Association Extensions in Rails for Piggybak
I recently had a problem with Rails named scopes while working on minor refactoring in Piggybak, an open source Ruby on Rails ecommerce platform that End Point created and maintains. The problem was that I found that named scopes were not returning uncommitted or new records. Named scopes allow you to specify ActiveRecord query conditions and can be combined with joins and includes to query associated data. For example, based on recent line item rearchitecture, I wanted order.line_items.sellables, order.line_items.taxes, order.line_items.shipments to return all line items where line_item_type was sellable, tax, or shipment, respectively. With named scopes, this might look like:
class Piggybak::LineItem < ActiveRecord::Base
scope :sellables, where(:line_item_type => "sellable")
scope :taxes, where(:line_item_type => "tax")
scope :shipments, where(:line_item_type => "payment")
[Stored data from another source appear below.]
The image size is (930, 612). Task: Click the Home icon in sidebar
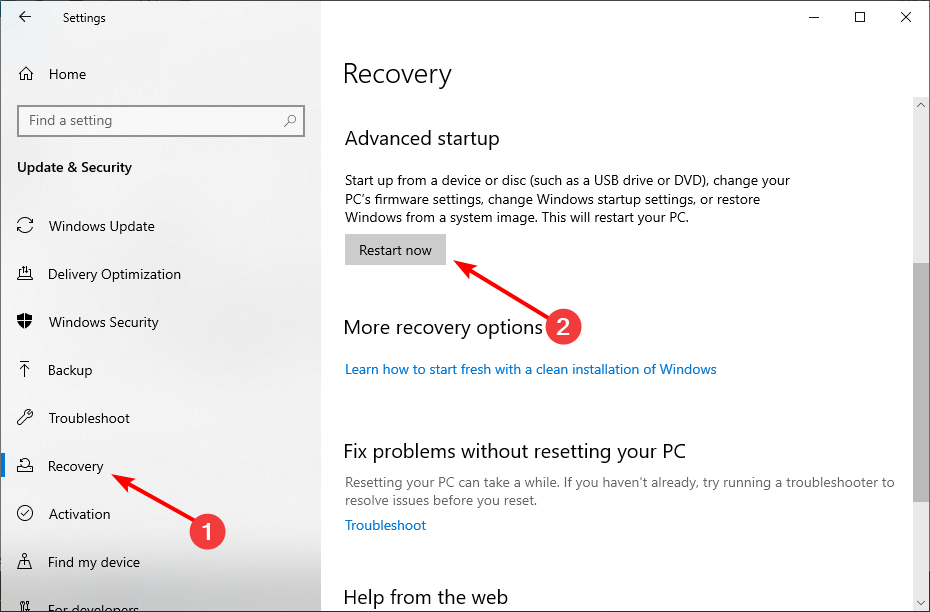(26, 74)
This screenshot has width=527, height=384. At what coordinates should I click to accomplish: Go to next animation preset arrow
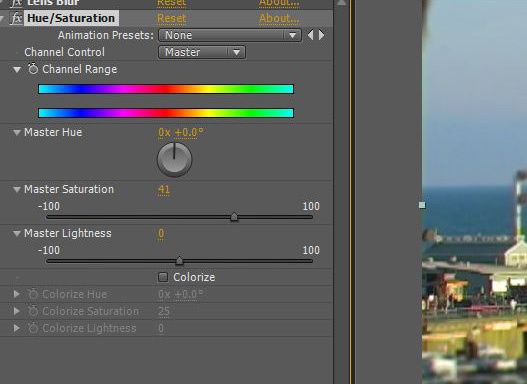tap(322, 35)
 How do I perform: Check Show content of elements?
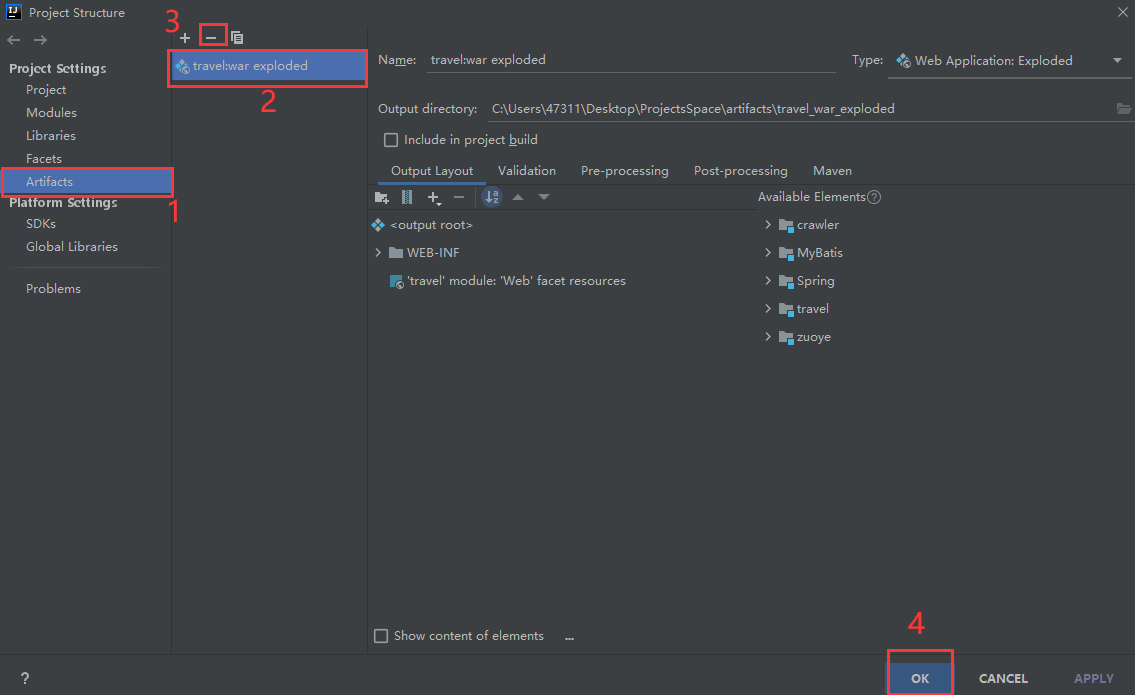point(381,635)
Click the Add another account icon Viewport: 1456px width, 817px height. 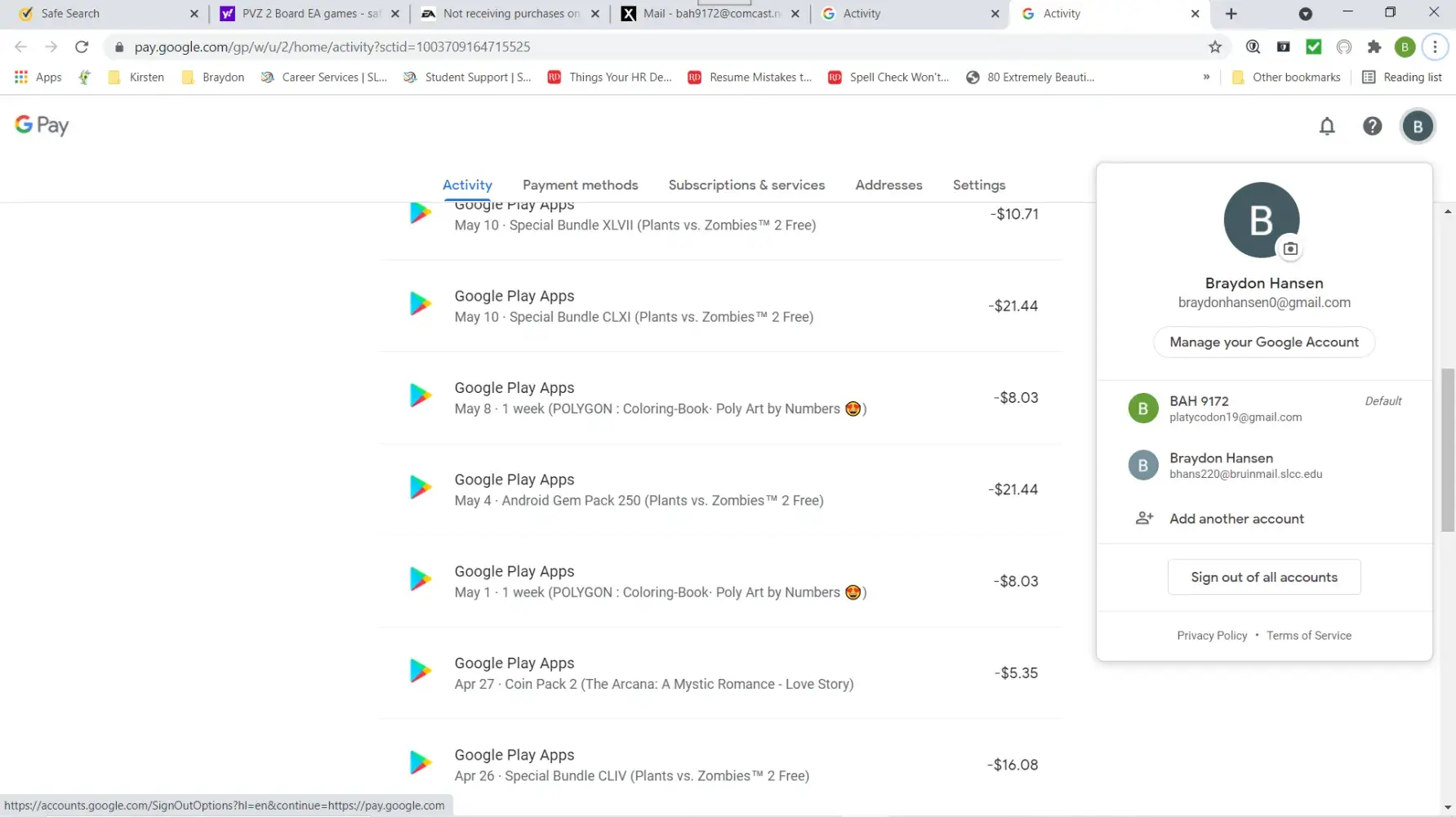1144,518
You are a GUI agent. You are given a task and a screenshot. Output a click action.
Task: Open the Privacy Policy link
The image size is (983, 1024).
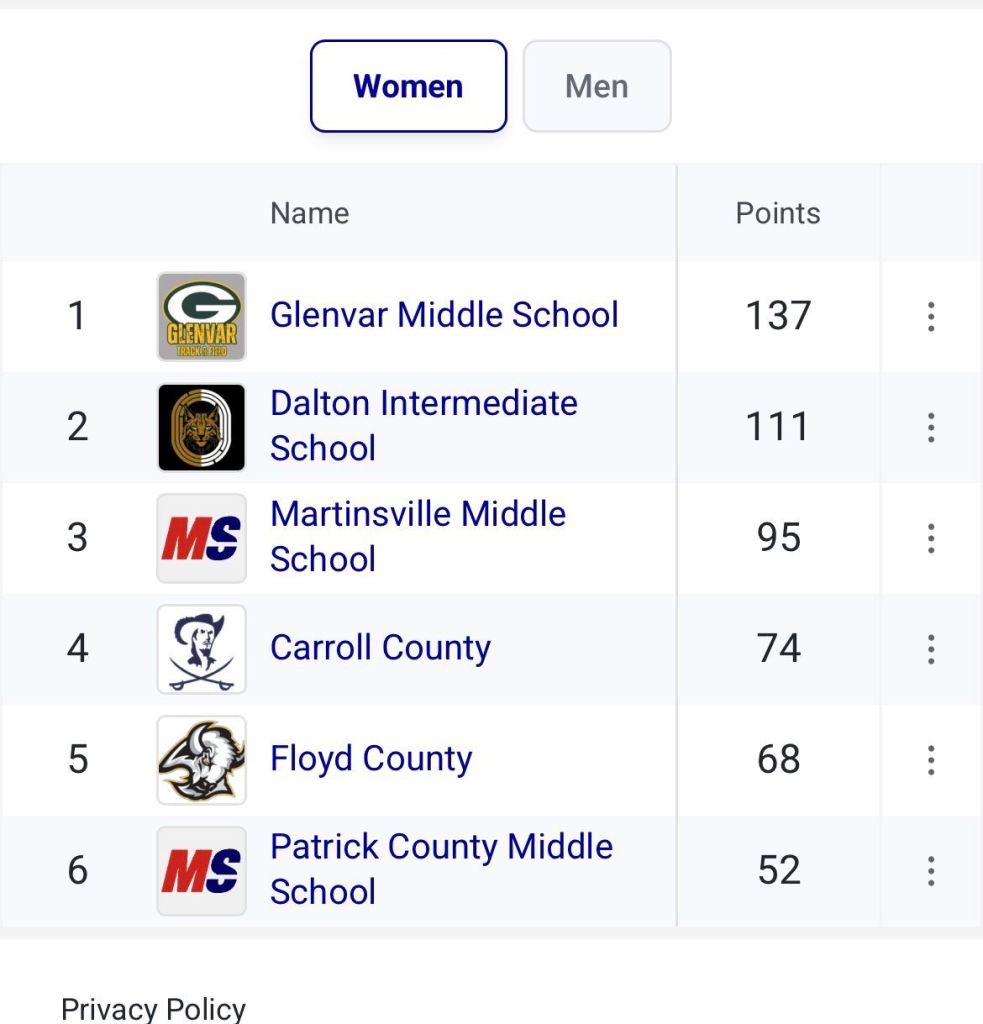coord(153,1008)
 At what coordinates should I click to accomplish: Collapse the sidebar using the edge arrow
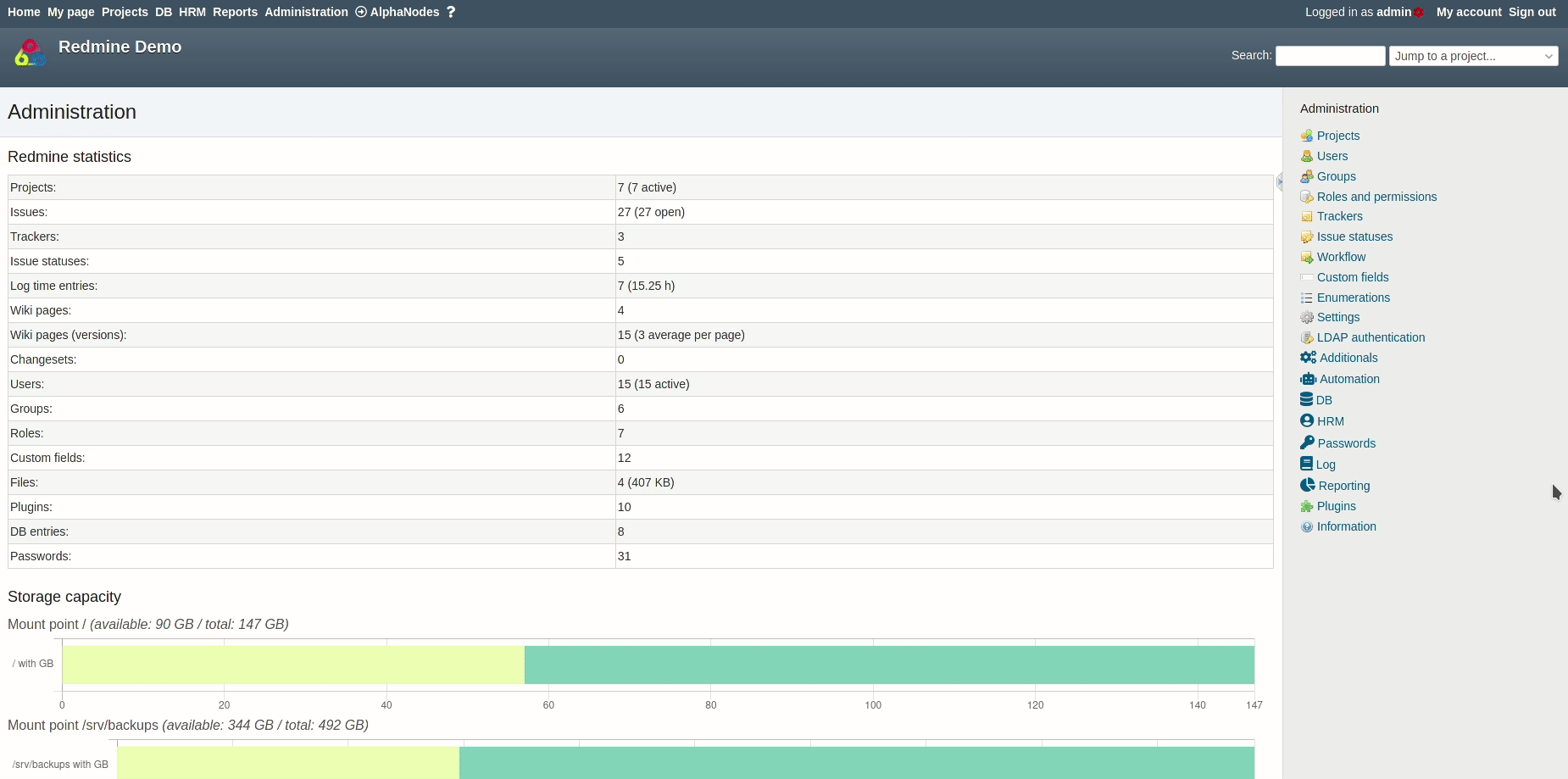click(x=1279, y=181)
scope :payments, where(:line_item_type => "payment")
end
However, while processing an order, any uncommited or new records would not be returned when using these named scopes. To work around this, I added the Enumerable select method to iterate over the line items, e.g.:
# Reviewing shipments in an order
order.line_items.select { |li| li.line_item_type == "shipment" }.all? { |s| s.shipment.status == "shipped" }
# Get number of new payments
order.line_items.select { |li| li.new_record? && li.line_item_type == "payment" }.size
Association Extensions
I felt that the above workaround was crufty and not very readable and sent out a request to my coworkers in hopes that there was a solution for improving the readability and clarity of the code. Kamil confirmed that named scopes do not return uncommitted records, and Tim Case offered an alternative solution by suggesting association extensions. An association extension allows you to add new finders, creators or methods that are only used as part of the association. After some investigation, I settled on the following code to extend the line_items association:
class Piggybak::Order < ActiveRecord::Base
has_many :line_items, do
def sellables
proxy_association.proxy.select { |li| li.ilne_item_type == "sellable" }
end
def taxes
proxy_association.proxy.select { |li| li.ilne_item_type == "tax" }
end
def shipments
proxy_association.proxy.select { |li| li.ilne_item_type == "shipment" }
end
def payments
proxy_association.proxy.select { |li| li.ilne_item_type == "payment" }
end
end
end
The above code allows us to call order.line_items.sellables, order.line_items.taxes, order.line_items.shipments, and order.line_items.payments, which will return all new and existing line item records. These custom finder methods are used during order preprocessing which occurs during the ActiveRecord before_save callback before an order is finalized.
Dynamic Creation
Of course, the Piggybak code takes this a step further because additional custom line item types can be added to the code via Piggybak extensions (e.g. coupons, gift certificates, adjustments). To address this, association extensions are created dynamically in the Piggybak engine instantiation:
Piggybak::Order.class_eval do
has_many :line_items, do
Piggybak.config.line_item_types.each do |k, v|
# k is sellable, tax, shipment, payment, etc.
define_method "#{k.to_s.pluralize}" do
proxy_association.proxy.select { |li| li.line_item_type == "#{k}" }
end
end
end
end
Conclusion
The disadvantage to association extensions versus named scopes are that association extensions are not chainable, which means you cannot add methods to the association extension. For example, a named scope may allow you to query order.line_items.sellables.price_greater_than_50 to return committed line items with a price greater than 50, but this functionality would not be possible with association extensions. This is not a limitation in the current code base, but it may become a limitation in the future.